» **Data under study**
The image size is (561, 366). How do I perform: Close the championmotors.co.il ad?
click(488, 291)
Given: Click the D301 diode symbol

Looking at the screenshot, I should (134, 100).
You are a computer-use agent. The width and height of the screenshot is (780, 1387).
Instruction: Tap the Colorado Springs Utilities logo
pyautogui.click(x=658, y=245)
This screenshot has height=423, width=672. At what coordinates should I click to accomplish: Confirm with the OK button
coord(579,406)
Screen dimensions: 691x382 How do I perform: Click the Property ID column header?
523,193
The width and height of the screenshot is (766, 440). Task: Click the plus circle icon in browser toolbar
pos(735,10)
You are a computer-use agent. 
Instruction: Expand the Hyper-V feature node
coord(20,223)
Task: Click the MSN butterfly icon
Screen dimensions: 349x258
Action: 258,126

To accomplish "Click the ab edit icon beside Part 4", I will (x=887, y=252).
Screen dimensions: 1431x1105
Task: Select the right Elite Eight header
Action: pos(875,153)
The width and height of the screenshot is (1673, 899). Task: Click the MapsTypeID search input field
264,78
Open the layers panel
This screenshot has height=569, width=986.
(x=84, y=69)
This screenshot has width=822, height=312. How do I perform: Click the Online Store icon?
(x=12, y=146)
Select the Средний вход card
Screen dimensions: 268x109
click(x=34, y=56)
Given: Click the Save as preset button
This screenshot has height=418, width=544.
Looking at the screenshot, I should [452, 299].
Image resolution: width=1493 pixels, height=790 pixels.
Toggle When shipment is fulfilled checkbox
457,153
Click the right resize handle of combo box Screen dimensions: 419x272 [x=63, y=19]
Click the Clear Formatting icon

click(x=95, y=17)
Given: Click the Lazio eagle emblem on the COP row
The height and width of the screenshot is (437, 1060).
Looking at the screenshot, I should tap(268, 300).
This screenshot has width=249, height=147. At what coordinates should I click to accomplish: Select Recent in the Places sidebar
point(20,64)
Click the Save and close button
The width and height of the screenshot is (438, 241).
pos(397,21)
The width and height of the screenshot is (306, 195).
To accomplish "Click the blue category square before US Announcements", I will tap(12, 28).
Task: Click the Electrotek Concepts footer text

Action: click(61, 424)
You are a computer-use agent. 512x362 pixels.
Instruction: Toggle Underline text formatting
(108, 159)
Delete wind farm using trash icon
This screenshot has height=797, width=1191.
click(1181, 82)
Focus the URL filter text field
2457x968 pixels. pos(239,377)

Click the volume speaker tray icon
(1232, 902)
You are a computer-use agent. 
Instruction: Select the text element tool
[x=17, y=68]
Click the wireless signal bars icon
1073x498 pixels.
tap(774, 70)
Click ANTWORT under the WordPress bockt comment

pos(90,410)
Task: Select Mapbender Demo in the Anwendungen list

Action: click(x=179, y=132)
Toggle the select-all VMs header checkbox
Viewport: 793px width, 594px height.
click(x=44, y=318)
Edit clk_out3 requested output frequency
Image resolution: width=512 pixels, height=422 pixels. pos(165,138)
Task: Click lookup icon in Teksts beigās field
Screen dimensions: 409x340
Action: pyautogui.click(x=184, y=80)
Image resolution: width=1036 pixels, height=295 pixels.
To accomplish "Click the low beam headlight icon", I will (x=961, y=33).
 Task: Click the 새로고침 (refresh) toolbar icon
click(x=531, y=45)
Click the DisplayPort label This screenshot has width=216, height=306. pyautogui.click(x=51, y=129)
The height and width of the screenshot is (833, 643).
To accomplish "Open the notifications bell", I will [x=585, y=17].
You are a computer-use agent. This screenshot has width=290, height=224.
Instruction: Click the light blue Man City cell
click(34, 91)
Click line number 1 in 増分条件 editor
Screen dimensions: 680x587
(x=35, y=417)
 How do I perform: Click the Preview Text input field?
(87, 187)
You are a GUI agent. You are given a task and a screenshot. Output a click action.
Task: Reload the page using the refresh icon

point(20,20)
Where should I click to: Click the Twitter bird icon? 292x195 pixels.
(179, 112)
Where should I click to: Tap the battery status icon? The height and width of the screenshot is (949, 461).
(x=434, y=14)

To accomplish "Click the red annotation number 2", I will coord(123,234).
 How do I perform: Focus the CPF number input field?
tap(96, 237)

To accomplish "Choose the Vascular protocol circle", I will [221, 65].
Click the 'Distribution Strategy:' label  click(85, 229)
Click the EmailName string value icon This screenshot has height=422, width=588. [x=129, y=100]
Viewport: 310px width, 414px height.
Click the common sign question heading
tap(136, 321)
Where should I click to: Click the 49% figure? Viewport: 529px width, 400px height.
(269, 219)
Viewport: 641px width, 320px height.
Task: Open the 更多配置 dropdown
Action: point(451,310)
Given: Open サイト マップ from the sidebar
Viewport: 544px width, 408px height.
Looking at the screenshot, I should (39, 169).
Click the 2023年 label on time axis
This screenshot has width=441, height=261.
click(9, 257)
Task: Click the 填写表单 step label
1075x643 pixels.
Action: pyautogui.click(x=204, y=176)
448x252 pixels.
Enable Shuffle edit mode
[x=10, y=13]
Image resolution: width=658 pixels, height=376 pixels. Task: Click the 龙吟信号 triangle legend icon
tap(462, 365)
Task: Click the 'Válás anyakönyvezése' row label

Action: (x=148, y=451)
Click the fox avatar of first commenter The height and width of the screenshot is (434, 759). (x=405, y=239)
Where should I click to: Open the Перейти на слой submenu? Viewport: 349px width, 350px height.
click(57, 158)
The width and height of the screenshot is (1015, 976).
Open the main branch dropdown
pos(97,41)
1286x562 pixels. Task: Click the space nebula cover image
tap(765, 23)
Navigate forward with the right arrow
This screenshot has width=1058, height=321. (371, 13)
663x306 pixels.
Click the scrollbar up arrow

» **Work required**
Copy every line where the word "computer" is present in the entries above.

» **Task solution**
You are a computer-use agent. The width and height of the screenshot is (780, 1387).
You are a computer-use agent. 
You are a computer-use agent. 512x362 pixels.
You are a computer-use agent. 
You are a computer-use agent. This screenshot has width=290, height=224.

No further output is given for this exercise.